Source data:
# # #

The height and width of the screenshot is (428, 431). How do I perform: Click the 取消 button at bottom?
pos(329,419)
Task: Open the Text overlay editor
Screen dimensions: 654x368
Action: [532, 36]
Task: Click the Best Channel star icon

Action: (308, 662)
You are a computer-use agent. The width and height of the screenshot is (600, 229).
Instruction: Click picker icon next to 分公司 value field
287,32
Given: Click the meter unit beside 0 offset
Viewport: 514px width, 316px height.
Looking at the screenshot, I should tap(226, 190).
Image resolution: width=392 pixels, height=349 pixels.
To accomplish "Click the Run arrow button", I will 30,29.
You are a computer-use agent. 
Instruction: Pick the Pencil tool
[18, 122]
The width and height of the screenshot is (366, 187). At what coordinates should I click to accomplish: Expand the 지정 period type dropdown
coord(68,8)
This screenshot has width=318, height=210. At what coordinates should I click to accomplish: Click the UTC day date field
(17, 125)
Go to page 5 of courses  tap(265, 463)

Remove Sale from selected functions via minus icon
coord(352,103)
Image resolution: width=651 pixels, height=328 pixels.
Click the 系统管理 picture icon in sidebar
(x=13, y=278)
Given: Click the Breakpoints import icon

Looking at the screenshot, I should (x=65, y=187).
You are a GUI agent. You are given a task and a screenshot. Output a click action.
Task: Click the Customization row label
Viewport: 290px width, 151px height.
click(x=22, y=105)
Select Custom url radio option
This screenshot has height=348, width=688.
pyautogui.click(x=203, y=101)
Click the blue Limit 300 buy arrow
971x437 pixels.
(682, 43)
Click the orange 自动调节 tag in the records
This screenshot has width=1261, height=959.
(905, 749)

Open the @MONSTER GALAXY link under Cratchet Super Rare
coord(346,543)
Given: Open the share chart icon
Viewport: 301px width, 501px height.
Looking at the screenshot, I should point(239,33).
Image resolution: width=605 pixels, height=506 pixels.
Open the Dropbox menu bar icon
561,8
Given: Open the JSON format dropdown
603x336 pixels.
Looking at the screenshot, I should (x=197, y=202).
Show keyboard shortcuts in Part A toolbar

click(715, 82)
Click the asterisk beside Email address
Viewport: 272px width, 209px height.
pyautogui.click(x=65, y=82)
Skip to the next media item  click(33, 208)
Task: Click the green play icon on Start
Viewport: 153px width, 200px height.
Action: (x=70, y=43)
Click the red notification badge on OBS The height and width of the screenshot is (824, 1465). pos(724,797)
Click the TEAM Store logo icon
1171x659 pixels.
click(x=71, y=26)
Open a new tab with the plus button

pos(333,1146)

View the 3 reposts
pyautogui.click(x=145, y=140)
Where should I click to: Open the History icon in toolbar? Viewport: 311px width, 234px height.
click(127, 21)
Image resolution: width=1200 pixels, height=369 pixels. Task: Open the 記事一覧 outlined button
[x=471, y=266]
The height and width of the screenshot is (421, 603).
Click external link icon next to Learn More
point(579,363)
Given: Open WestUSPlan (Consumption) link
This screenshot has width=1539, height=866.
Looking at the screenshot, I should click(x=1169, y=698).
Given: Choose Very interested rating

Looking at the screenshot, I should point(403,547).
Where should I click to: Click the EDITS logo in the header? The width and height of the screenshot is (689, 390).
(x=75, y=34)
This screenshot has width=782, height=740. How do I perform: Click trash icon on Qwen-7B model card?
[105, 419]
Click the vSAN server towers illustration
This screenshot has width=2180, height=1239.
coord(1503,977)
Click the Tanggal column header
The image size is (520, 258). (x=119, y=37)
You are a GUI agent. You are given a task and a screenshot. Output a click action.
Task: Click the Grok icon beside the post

# # #

Render every one of the entries above as a numbered list, dropping any blank lines.

1. The height and width of the screenshot is (428, 431). How do I perform: Click the 取消 button at bottom?
2. pos(329,419)
3. Task: Open the Text overlay editor
4. Screen dimensions: 654x368
5. Action: [532, 36]
6. Task: Click the Best Channel star icon
7. Action: (308, 662)
8. You are a computer-use agent. The width and height of the screenshot is (600, 229).
9. Instruction: Click picker icon next to 分公司 value field
10. 287,32
11. Given: Click the meter unit beside 0 offset
12. Viewport: 514px width, 316px height.
13. Looking at the screenshot, I should tap(226, 190).
14. Image resolution: width=392 pixels, height=349 pixels.
15. To accomplish "Click the Run arrow button", I will 30,29.
16. You are a computer-use agent. 
17. Instruction: Pick the Pencil tool
18. [18, 122]
19. The width and height of the screenshot is (366, 187). At what coordinates should I click to accomplish: Expand the 지정 period type dropdown
20. coord(68,8)
21. This screenshot has width=318, height=210. At what coordinates should I click to accomplish: Click the UTC day date field
22. (17, 125)
23. Go to page 5 of courses  tap(265, 463)
24. Remove Sale from selected functions via minus icon
25. coord(352,103)
26. Image resolution: width=651 pixels, height=328 pixels.
27. Click the 系统管理 picture icon in sidebar
28. (x=13, y=278)
29. Given: Click the Breakpoints import icon
30. Looking at the screenshot, I should (x=65, y=187).
31. You are a GUI agent. You are given a task and a screenshot. Output a click action.
32. Task: Click the Customization row label
33. Viewport: 290px width, 151px height.
34. click(x=22, y=105)
35. Select Custom url radio option
36. This screenshot has height=348, width=688.
37. pyautogui.click(x=203, y=101)
38. Click the blue Limit 300 buy arrow
39. 971x437 pixels.
40. (682, 43)
41. Click the orange 自动调节 tag in the records
42. This screenshot has width=1261, height=959.
43. (905, 749)
44. Open the @MONSTER GALAXY link under Cratchet Super Rare
45. coord(346,543)
46. Given: Open the share chart icon
47. Viewport: 301px width, 501px height.
48. Looking at the screenshot, I should point(239,33).
49. Image resolution: width=605 pixels, height=506 pixels.
50. Open the Dropbox menu bar icon
51. 561,8
52. Given: Open the JSON format dropdown
53. 603x336 pixels.
54. Looking at the screenshot, I should (x=197, y=202).
55. Show keyboard shortcuts in Part A toolbar
56. click(715, 82)
57. Click the asterisk beside Email address
58. Viewport: 272px width, 209px height.
59. pyautogui.click(x=65, y=82)
60. Skip to the next media item  click(33, 208)
61. Task: Click the green play icon on Start
62. Viewport: 153px width, 200px height.
63. Action: (x=70, y=43)
64. Click the red notification badge on OBS The height and width of the screenshot is (824, 1465). pos(724,797)
65. Click the TEAM Store logo icon
66. 1171x659 pixels.
67. click(x=71, y=26)
68. Open a new tab with the plus button
69. pos(333,1146)
70. View the 3 reposts
71. pyautogui.click(x=145, y=140)
72. Where should I click to: Open the History icon in toolbar? Viewport: 311px width, 234px height.
73. click(127, 21)
74. Image resolution: width=1200 pixels, height=369 pixels. Task: Open the 記事一覧 outlined button
75. [x=471, y=266]
76. The height and width of the screenshot is (421, 603).
77. Click external link icon next to Learn More
78. point(579,363)
79. Given: Open WestUSPlan (Consumption) link
80. This screenshot has width=1539, height=866.
81. Looking at the screenshot, I should click(x=1169, y=698).
82. Given: Choose Very interested rating
83. Looking at the screenshot, I should point(403,547).
84. Where should I click to: Click the EDITS logo in the header? The width and height of the screenshot is (689, 390).
85. (x=75, y=34)
86. This screenshot has width=782, height=740. How do I perform: Click trash icon on Qwen-7B model card?
87. [105, 419]
88. Click the vSAN server towers illustration
89. This screenshot has width=2180, height=1239.
90. coord(1503,977)
91. Click the Tanggal column header
92. The image size is (520, 258). (x=119, y=37)
93. You are a GUI agent. You are given a task and a screenshot. Output a click action.
94. Task: Click the Grok icon beside the post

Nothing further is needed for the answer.